▶ _Task brief_
Convert the records from the line with "This screenshot has height=519, width=768." through the line with "tap(539, 80)" into a two-column CSV with the headers text and answer. Give one row per record, put each field in quotation marks, and replace line breaks with spaces.

▶ _Record set_
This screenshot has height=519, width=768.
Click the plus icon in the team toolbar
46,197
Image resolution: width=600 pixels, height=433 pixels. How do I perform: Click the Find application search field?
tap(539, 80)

==

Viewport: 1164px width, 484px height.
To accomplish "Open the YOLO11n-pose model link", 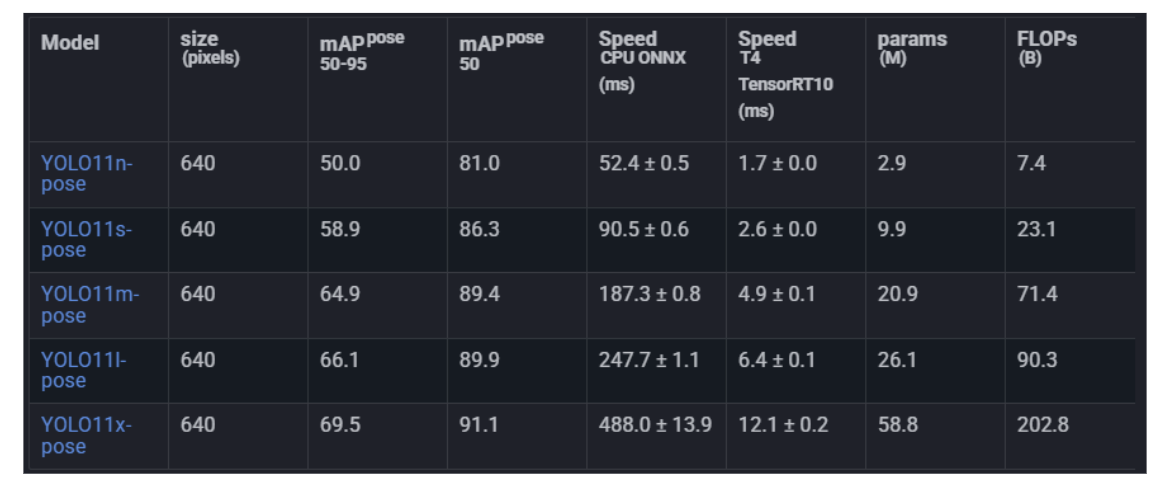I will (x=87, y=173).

▶ _Response_
text,answer
"This screenshot has height=519, width=768. Click the plus icon in the team toolbar","46,197"
"Image resolution: width=600 pixels, height=433 pixels. How do I perform: Click the Find application search field?","tap(539, 80)"